Qu Yunbai
| Name | Qu Yunbai |
| Title | brother of Qu Qiubai |
| Gender | Male |
| Birthday | 1902-01-01 |
| nationality | Qing dynasty |
| Source | https://www.wikidata.org/wiki/Q60993132 |
| pptrace | View Family Tree |
| LastUpdate | 2025-10-19T11:00:46.938Z |
Introduction
Qu Yunbai, born in 1902 in Changzhou, Jiangsu Province, died in 1958. His birth name was Qu Yunbai, and he was also known as Qu Yunbai. He was an early member of the Chinese Communist Party and the second younger brother of Qu Qiubai.
In his early years he graduated from Beijing’s specialized school for Russian language, political science and law, and, influenced by his elder brother, joined the May Fourth Movement. He joined the Chinese Communist Party during the period of the Great Revolution.
During the Agrarian Revolutionary War, Qu Yunbai was arrested, and after undergoing “self-criticism” he left the Chinese Communist Party. In the Great Revolution period he studied at Shanghai University, where his elder brother Qu Qiubai taught; while at school he was reassigned to the Shanghai Federation of Trade Unions to participate in revolutionary work, taking part in several important activities. In 1925 he went to Moscow Sun Yat-sen University in the Soviet Union; he performed well in his studies, and after graduation worked as a translator at the Central Publishing Bureau of the Communist Party of the Soviet Union (Bolshevik).

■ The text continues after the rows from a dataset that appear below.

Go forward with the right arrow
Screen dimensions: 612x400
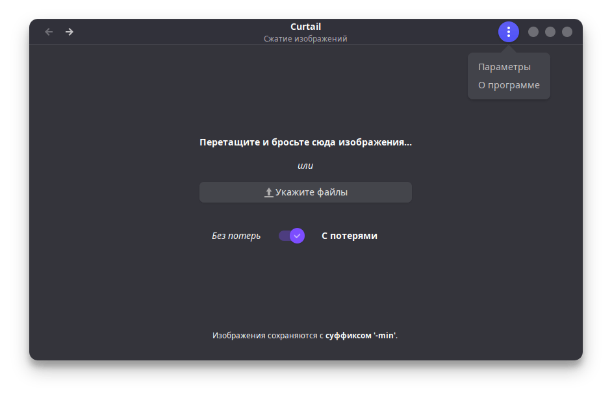coord(70,32)
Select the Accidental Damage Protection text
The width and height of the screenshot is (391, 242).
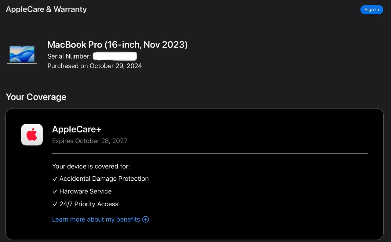(x=104, y=179)
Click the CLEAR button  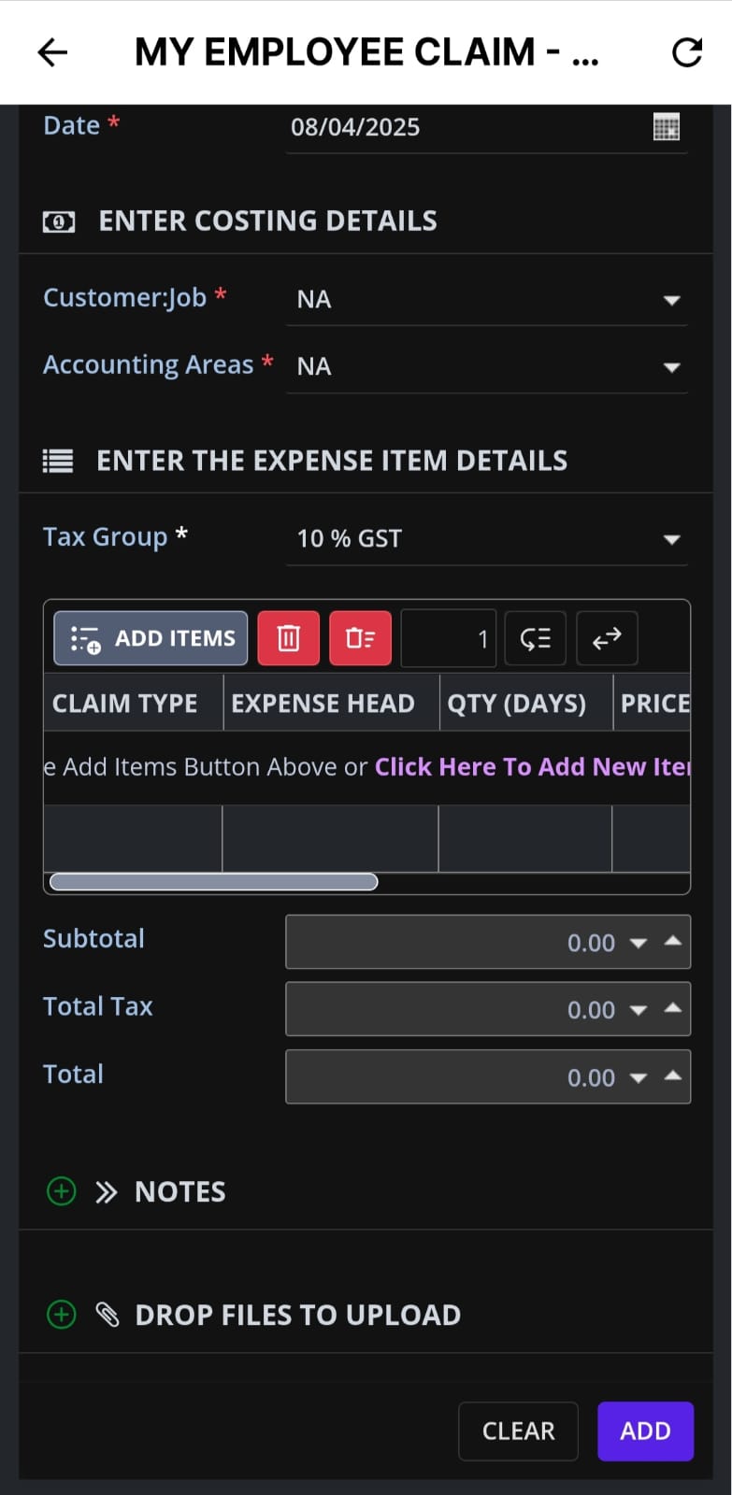click(518, 1431)
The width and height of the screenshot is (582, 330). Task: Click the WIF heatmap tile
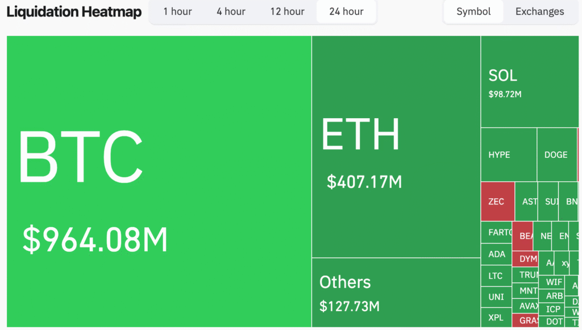pyautogui.click(x=554, y=282)
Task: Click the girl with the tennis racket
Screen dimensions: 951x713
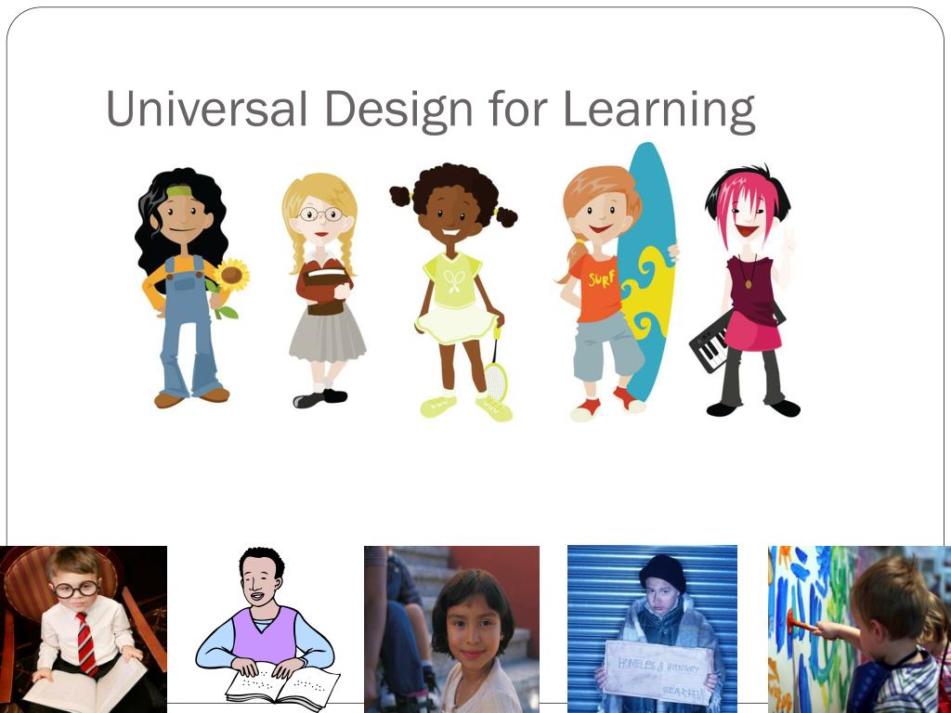Action: tap(453, 292)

During the Anti-Japanese War period, in 1930 he was ordered to return home; in Shanghai he participated in underground CPC work and was an important member of underground publishing operations. In 1931, under the pretext of running a silk and cloth shop, he secretly established an underground CPC printing plant inside Zhoujiazui Road’s Silk and Cloth Shop; in 1932, under the cover of a residential-style storefront, he set up Shanghai’s All-China Federation of Trade Unions’ secret printing office. He was subsequently arrested and imprisoned; in prison he befriended Deng Tuo and other fellow inmates, and was later moved to the Suzhou Reeducation Institute. Under the Kuomintang’s “self-criticism” policy, he and his brothers took a path opposed to the Chinese Communist Party. The Kuomintang’s secret service recruited many students who had returned from Moscow’s Sun Yat-sen University; together with these classmates they formed an anti-Communist propaganda network, in which Qu Yunbai also participated.
During the Liberation War, he served as the distributing accountant for Zhang Guotao’s Chuangjin Magazine. On the eve of the mainland’s liberation, after Zhang Guotao and other CPC traitors fled the mainland one after another, Qu Yunbai had not yet fled. After the founding of the People’s Republic of China, he was arranged to work at Renmin University of China as a Russian translator; however, in subsequent political campaigns he was subjected to restrictions. He died in 1958 at the age of 56.